Empowerment Series: Speaker, Author, Chief Operating Officer of NAIC, Carmen Ortiz-McGhee Shares Financial Empowerment of Latinas and Women of Color with AW
Carmen Ortiz-McGhee’s resume speaks for itself. Graduating from the University of Virginia, as a Psychology major was only the beginning of a highly successful career. Her impressive background in the corporate world includes being named one of Business Insurance Magazine’s, Top 25 Women to Watch. She was Senior Vice President and member of the Diversity & Inclusion Committee at Aon plc., and Vice President of Investor Relations for a real estate private equity firm with $1 billion in assets under management.
One of the many highlights of her career was assuming the responsibility of President for The Marathon Club (TMC), an organization, established to bring forth elite business people in the US to help increase wealth and deal flux for ethnically diverse professionals.
Today, Carmen holds the position of Chief Operating Officer of The National Association of Investment Companies (NAIC). The NAIC is the largest group of diverse-owned private equity firms and hedge funds. Its membership is made up of more than 130 members that oversee more than $250 billion in institutional capital. As COO, she has key supervision of the programs and initiatives that lead the organization’s main alliances and corporate partnerships.
This is a magnificent list of accomplishments but the powerful Puerto Rican is much more than a resume. Carmen has continued to build her empire and pay it forward by inviting others to think bigger. Advocating for minority and women business owners has become her life’s mission. She is passionate about designing new ways to open the gateway for access and opportunity for communities that do not have the resources required to gain economic empowerment.
Interest to interview the human dynamo was born out of a desire to educate the AW community. She is a Latina who comes with a success story in the financial industry, an environment that for decades was known as, a boys’ club.

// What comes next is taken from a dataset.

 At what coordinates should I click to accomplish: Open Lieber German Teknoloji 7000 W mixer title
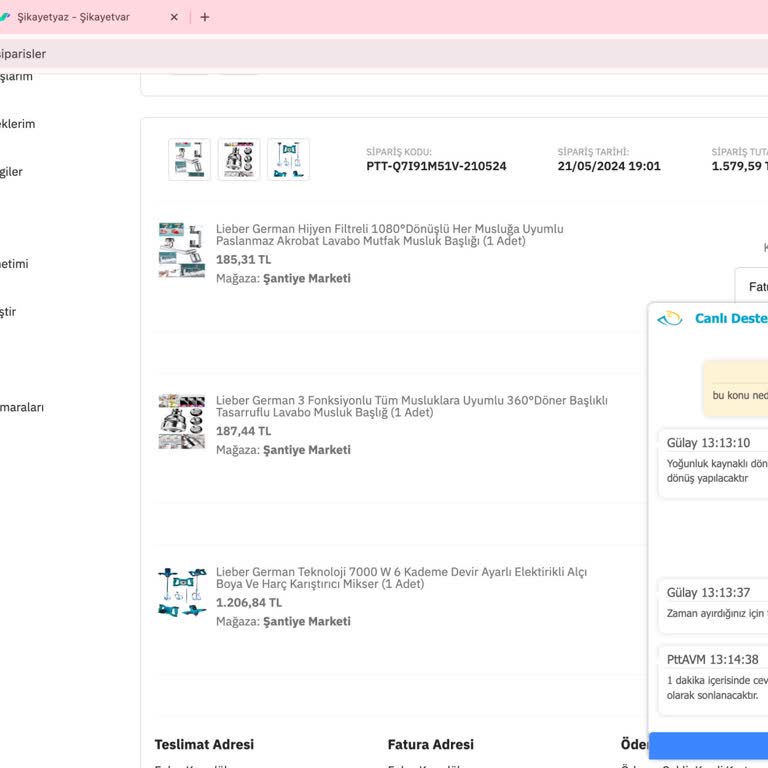(x=401, y=578)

Carmen’s strong desire to influence change, along with a determination to teach others, has been an asset for anyone sitting at her table.
I was honored to have the opportunity to sit with her for a lengthy conversation. Our Zoom meeting proved to be extremely valuable. She inspired me while sharing her experiences and wisdom. Our interview is sure to plant a seed of empowerment in all our readers.
Your mother built a successful career, as an Intelligence Analyst for the United States Army. She provided a strong foundation that contributed to your determination for success. You are an extremely accomplished Latina who understands the power of self, education, access, and community. It took me years to embrace my power, honestly, I didn’t realize, I had any power until some years ago. When did you wake up to your power? When I first woke up to my impact was in the early 30s. The type of impact that is life-changing, affecting diverse communities – my people. I joined an organization of American Latinos, founded by Henry Cisneros and Raul Ysaguirre. They built this organization for our community. They were powerful, wealthy Latinos that could drive change from the top-down, rather than from the bottom up. I worked there as Director of Marketing. I was seeing the most accomplished Latinos in our community. The immense amount of change that took place because this small group was able to use their intellect, influence, access and strategic thinking was mind-boggling. I thought, “If they can do it, why can’t I!” When you surround yourself with people who just do it, you start to believe, it’s possible. It was the moment, I realized that I was going to be the change, I wanted to see.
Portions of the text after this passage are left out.